Un impact territorial et environnemental mesurable

Le mouvement est porteur de transformations concrètes pour les territoires. En 2024, les start-up industrielles ont généré plus de 65 000 emplois et affiché un chiffre d’affaires cumulé de 4,8 milliards d’euros. Chaque nouvelle usine crée en moyenne 53 emplois directs. Le programme “Territoires d’industrie”, relancé jusqu’en 2027, a permis depuis 2017 la création de 90 000 emplois et un solde positif de 300 usines.

Certaines régions sont devenues des pôles industriels : les Hauts-de-France concentrent plusieurs gigafactories de batteries, la Moselle accueille HoloSolis, le Loir-et-Cher la future usine d’Elogen, et le Territoire de Belfort avait attiré McPhy avant sa liquidation.

Sur le plan environnemental, les résultats sont déjà tangibles. NeoCem permet d’éviter 150 000 tonnes de CO₂ par an, Dametis en a économisé 9 600 en 2024 grâce à son logiciel d’efficacité énergétique, et le procédé d’Haffner Energy est carbone négatif.

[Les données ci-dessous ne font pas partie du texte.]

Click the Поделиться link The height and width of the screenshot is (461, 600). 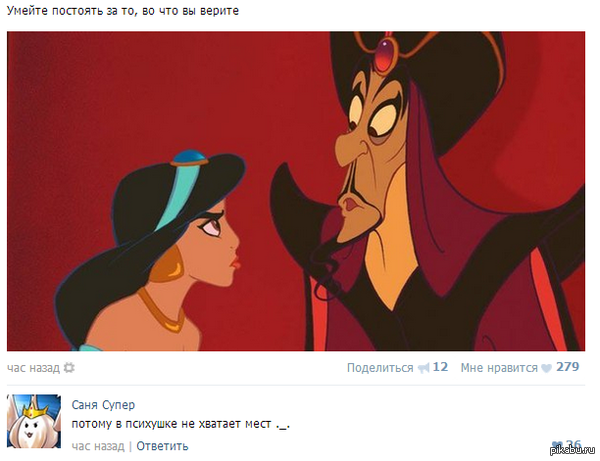(380, 368)
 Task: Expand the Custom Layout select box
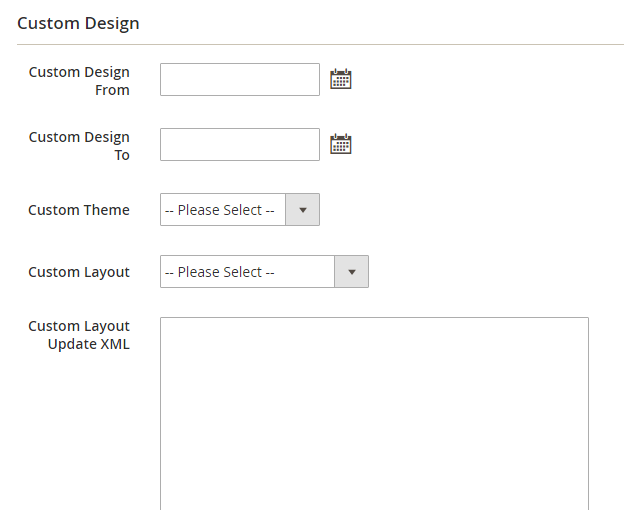(264, 272)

Si la tendance actuelle se poursuit, 2025 pourrait marquer un tournant pour l’industrie française. Avec plus de 60 usines de start-up attendues, la France se positionnerait en tête de la réindustrialisation verte en Europe. Le plan France 2030 ambitionne la création de 430 000 emplois industriels, auxquels pourraient s’ajouter 450 000 emplois via les dispositifs territoriaux, selon PwC.